§ **Stated exercise**
How many lines in the rows below contain the string "width"? Reply with the number only.
### Material to process ###
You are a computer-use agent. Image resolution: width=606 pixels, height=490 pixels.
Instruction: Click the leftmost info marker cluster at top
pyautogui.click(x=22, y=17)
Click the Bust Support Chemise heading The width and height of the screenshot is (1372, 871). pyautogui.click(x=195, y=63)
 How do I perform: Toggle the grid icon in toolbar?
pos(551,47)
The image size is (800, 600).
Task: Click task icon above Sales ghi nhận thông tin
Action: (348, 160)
###
§ **Answer**
2